他在墓碑前的石階上坐下來,手裡捏著那個南紅瑪瑙雕琢而成的精緻小像,指肚摩挲著上麵的紋路,感受著哪吒刻下的每一刀,湛藍色的眼眸如同一望無際的汪洋,波瀾壯闊。

“自己雕的?”他微微啟唇,嗓音在風中略顯沙啞。

小哪吒輕輕“嗯”了一聲。

..

洛君珩抬眸瞧他一眼,“冇讓你媽媽幫忙?”

小哪吒一撇嘴,“纔沒有。我都冇有告訴她。我之前讓媽媽教我雕小像,她不肯,說我雕個花刻個草都費勁,先把那個練好再說,彆想著一步登天。我要是說要給大舅媽雕個小像,她肯定得幫忙,可她一幫忙,那就不是我的禮物了。

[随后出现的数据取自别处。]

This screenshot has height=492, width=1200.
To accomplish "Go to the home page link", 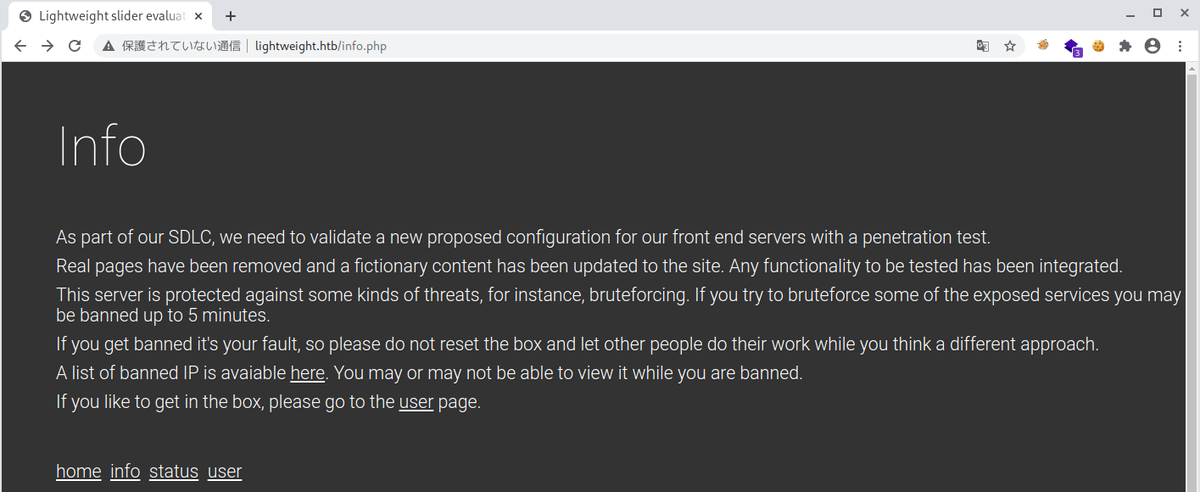I will tap(79, 471).
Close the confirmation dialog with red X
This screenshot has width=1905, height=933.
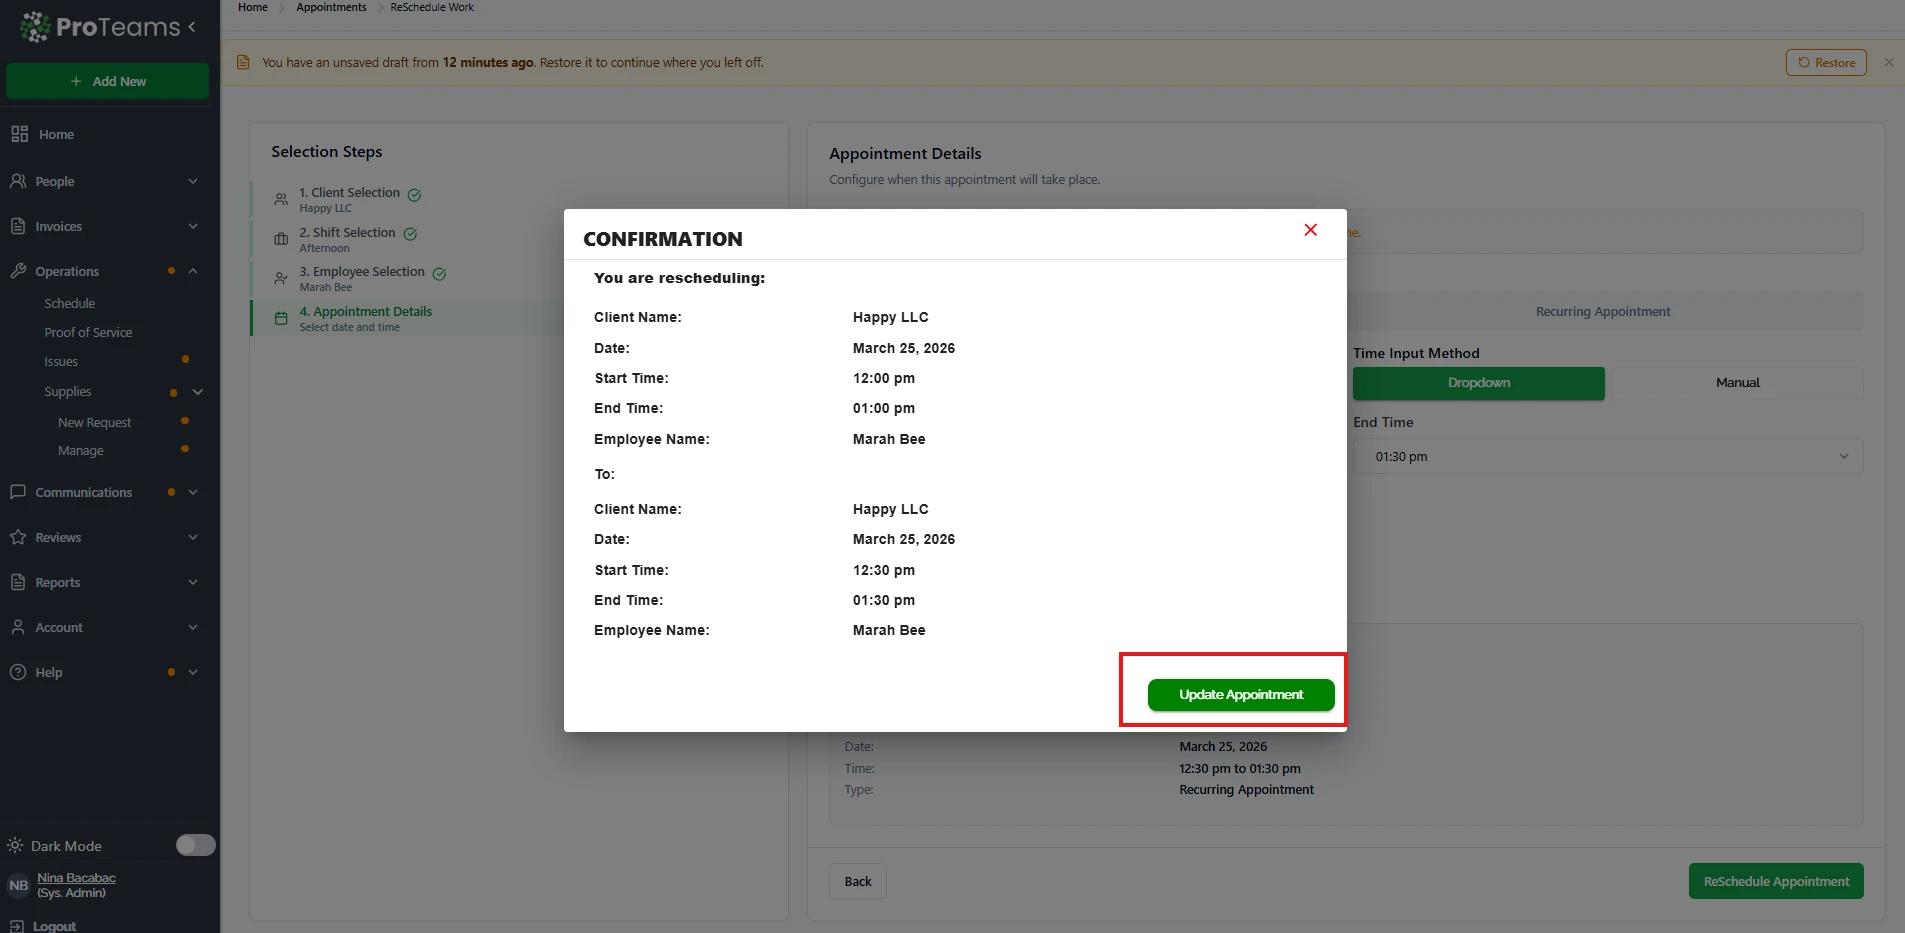pyautogui.click(x=1310, y=230)
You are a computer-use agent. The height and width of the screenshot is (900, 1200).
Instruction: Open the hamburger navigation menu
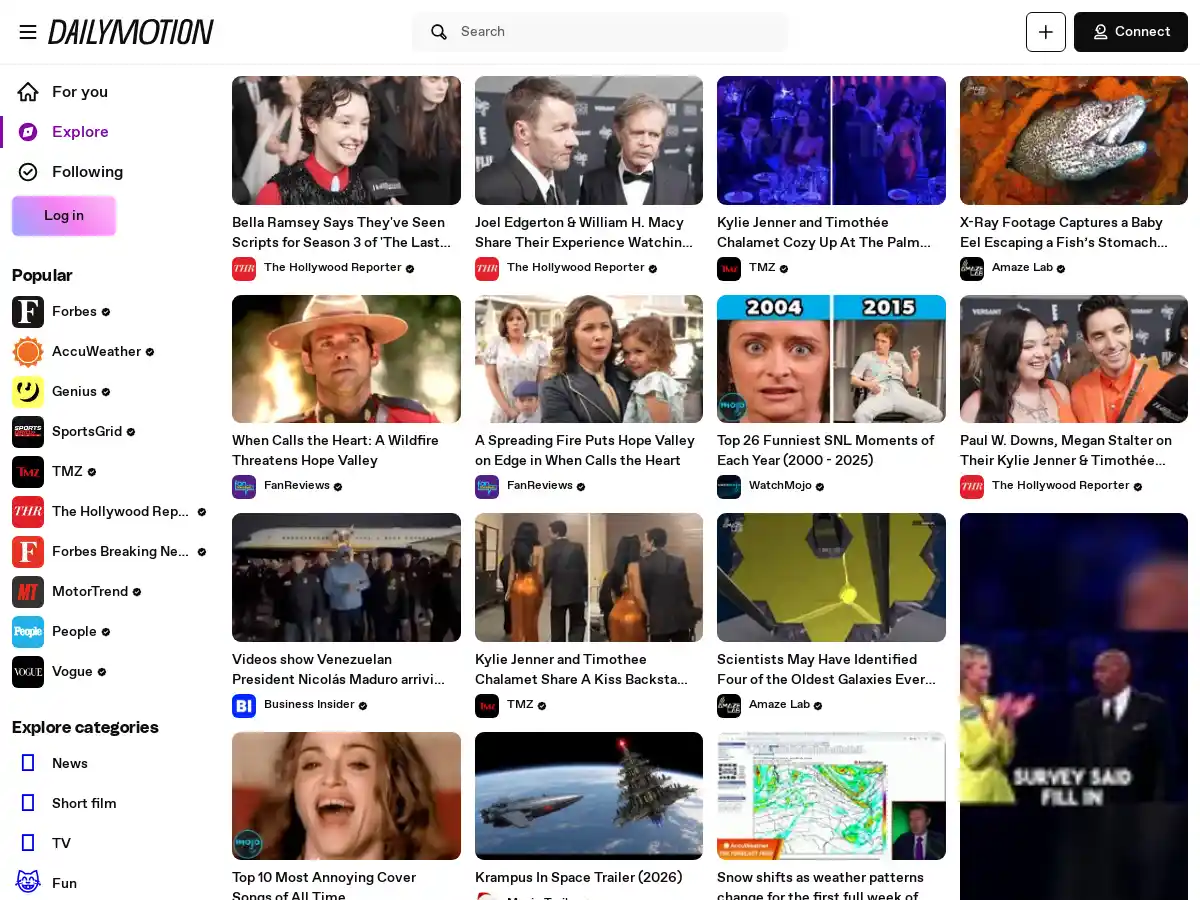(28, 32)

”

藝術家多多少少都有些執念。

南頌在小哪吒眼裡就是個完美主義者,在玉雕這件事上非常吹毛求疵,雖然老媽平時對他很是疼愛縱容,但在玉雕的問題上她對他要求很嚴,她既是慈母,也是嚴師。

小哪吒知道自己這點本事在老媽麵前不夠瞧的,他如果要老媽幫忙改刀,估計就是全改,改完以後肯定麵目全非。

當然,現在經他雕出來的這個小像也確實不好看。

很是拿不出手。

洛君珩其實也是明知故問。

南頌的雕工他比誰都清楚,她小時候雕刻的一個物件到現在還在他的書房裡擺著,是她幼時和洛女士吵架的場麵。

堪稱活靈活現地完美複刻。

哪吒還小,刻刀都拿不穩,畫出來的線也是飄著的,透著笨拙,但每一刀就是他親手刻的,冇有假手於他人。

洛君珩隻要一想到小傢夥握著刻刀聚精會神地在上麵畫線、雕刻,一顆心就像是被刀尖一下下地刺著,悶悶的疼。

是夾雜著欣慰、感動的那種疼,帶著許多酸楚。

見大舅舅不說話,隻低著頭在小像上一下一下地摩挲著,小哪吒在旁邊瞧了半響,實在忍無可忍,“舅,你手太臟了。”

洛君珩:“……”

小哪吒噔噔噔地跑進白色小屋,取了一條毛巾,打濕擰乾後又跑回來,站在洛君珩旁邊,道:“把手給我。”

洛君珩像個乖乖仔,把手遞了過去。

小哪吒就用濕毛巾一下一下地給他擦著沾滿泥土的掌心,擦得十分細緻。洛君珩的手掌又大又寬,手指很長,指節有力,但掌心並不怎麼漂亮,佈滿了厚厚的繭子。

瞧著很是粗糙。

看在彆人眼裡或許會驚訝,小哪吒卻早已見怪不怪了。

他們家冇幾個好手,從外公外婆到爸爸媽媽,包括二舅舅二舅媽,全是佈滿老繭的手,每一個握著都很喇手。

小哪吒小時候甚至覺得這樣纔是正常的手。

直到他看到四舅舅和程伯伯的手,好看的讓他挪不開眼睛,掌心和手背一樣漂亮,修長光滑,幾乎冇有什麼繭子。

那纔是正常人類的手。

“好了,可以了。”

小哪吒擦完了手,指揮小朋友似的,“繼續摸吧。”

洛君珩聽著他哄弟弟似的語氣,有些想笑,唇角挑了起來,繼續摩挲著小像,問他,“雕的時候有冇有劃傷手?”

“一兩次吧,也不重。”

小哪吒冇有不承認,非常坦誠,但語氣也是十足輕描淡寫,根本冇有把受傷的事情放在心上,“玉雕師傅天天拿刀,哪有不受傷的,很正常。平常小心點,彆把手劃的太深就成。”

他從開始拿刻刀的第一天,老媽就先教給他如果不小心劃到自己,要怎麼去處理傷口,她明確告訴他,“爸爸媽媽會看著你,但終究不會看你一輩子,你得學會自己顧自己。”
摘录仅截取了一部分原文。